▸ **Kutipan Pilihan**:

Acara training tersebutpun dimulai, perkenalan singkat antar peserta, dan kesepakatan awal tentang tata tertib selama training. DI training ini hanya ada seorang anggota perempuan yaitu Ibu Asma. Dia cukup vokal juga. Gaya-gaya Sulawesi lah, cukup mencolok di antara peserta laki-laki. Aku sempat berkenalan dengan beberapa peserta training yang berasal dari komunitas adat di Sulteng ini, namun tidak semuanya aku ingat namanya. Yang aku ingat jelas adalah Pak Marten xx (nama marganya lupa. Marga menjadi penting ketika ingin mencari seseorang, karena satu nama bisa dimiliki oleh beberapa orang). Pak Marten ini adalah perwakilan dari PD Bada. Dia datang bersama dengan seorang lagi temannya. Desa Pak Marten adalah Desa Pada, di Kecamatan Lore Selatan. Sempat aku mengobrol beberapa menit ketika istirahat training jam 1-an.  Tidak banyak hal yang kami obrolkan, hanya sekedar mengenal komunitas adat Bada.

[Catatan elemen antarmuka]
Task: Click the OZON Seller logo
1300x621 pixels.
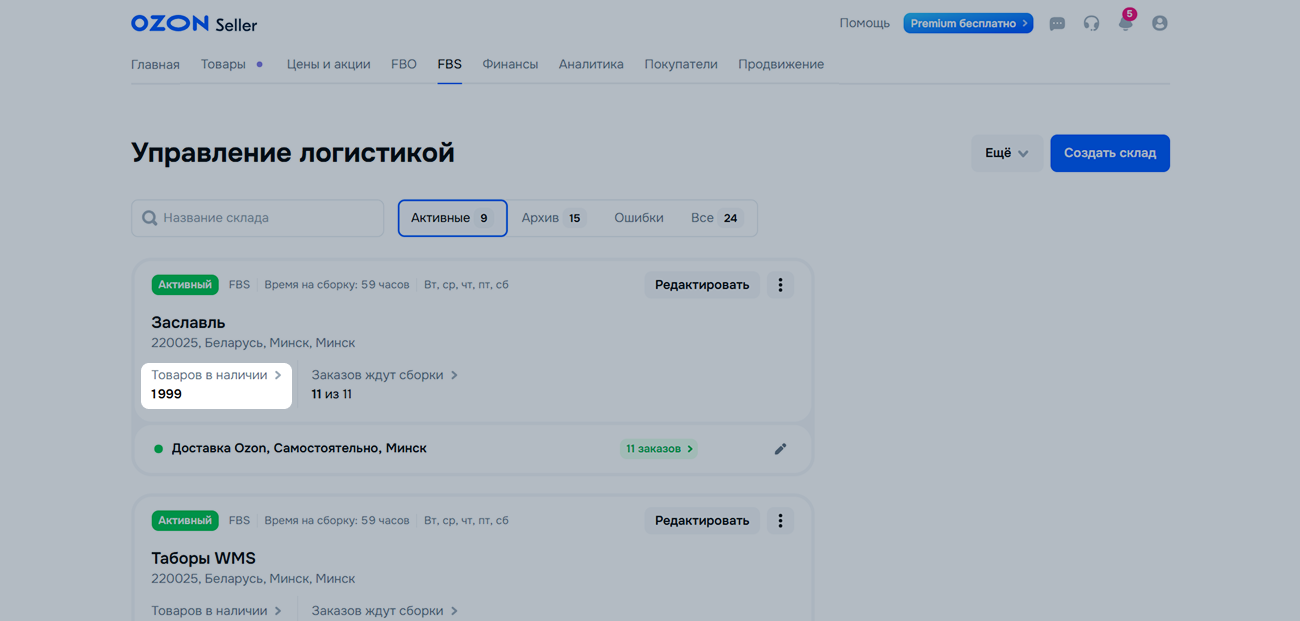Action: point(193,23)
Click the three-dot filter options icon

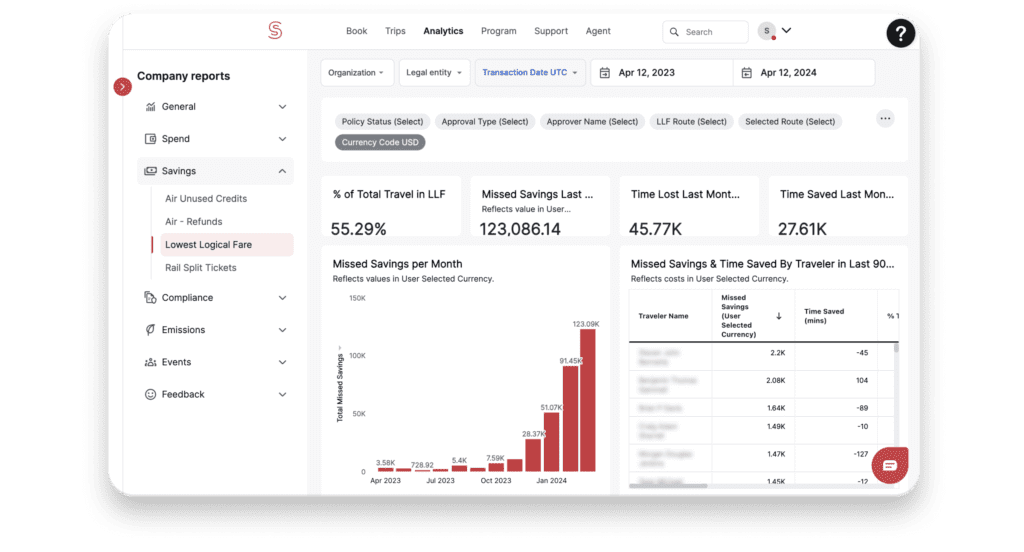[x=885, y=119]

▸ **Tugas Latihan A**: Format semua entri di atas sebagai tabel Markdown dengan kolom "Nomor" dan "Baris", satu baris entri per baris tabel. Lewati baris kosong dan jangan sertakan gambar dalam jawaban.
▸ **Tugas Latihan B**: Lanjutkan kutipan tentang training bersama komunitas adat di Sulteng mulai dari titik terakhirnya.

▸ **Jawaban Latihan A**:
| Nomor | Baris |
|---|---|
| 1 | Task: Click the OZON Seller logo |
| 2 | 1300x621 pixels. |
| 3 | Action: point(193,23) |
| 4 | Click the three-dot filter options icon |
| 5 | [x=885, y=119] |

▸ **Jawaban Latihan B**:
Sebenarnya adanya Pak Marten ini sempat kujadikan sebagai plan B ku ketika aku terpaksa tidak bisa secepatnya datang ke Bada (Baru saja Pak Rizal mengatakan bahwa aku tidak bisa berangkat ke Bada hari Minggu karena tidak ada mobil yang naik. Orang-orang pergi  ke gereja). Sambil mengerjakan draft, aku bisa menggali informasi mengenai hutan adat Bada dari Pak Marten ini.  Namun setelah melihat jadwal training yang belum lama disepakati, hal ini menjadi sulit. Training dilakukan penuh dari pagi sampai malam jam 10. Otomatis aku tidak memiliki cukup waktu untuk berdiskusi di waktu istirahat yang itupun sangat terbatas. Langsung aku meminta Pak Rizal untuk bisa berangkat secepatnya ke Bada. Ibu Tanti pun membantuku untuk mencarikan mobil. Tidak berapa lama dia menelepon, dan dapatlah aku mobil untuk ke atas. Katanya mobil akan menjemputku jam 10 pagi.

Sekitar jam 3 aku sempatkan berbelanja beberapa keperluan di lapangan seperti P3k dan buku2 tulis. Kebanyakan toko-toko tutup karena Minggu, namun ada satu swalayan cukup besar yang buka. Berjarak sekitar 50 meter dari penginapan. Aku ditemani oleh Raka, anak laki-laki Bu Tanti yang masih kelas 1 SD. Anak yang ramah dan cepat akrab. Sampai akhirnya kembali ke Dolido, aku masih ditemani dan sekarang menemani Raka yang ditinggal Bu Tanti entah kemana untuk suatu keperluan. Lumayan lama, sejam.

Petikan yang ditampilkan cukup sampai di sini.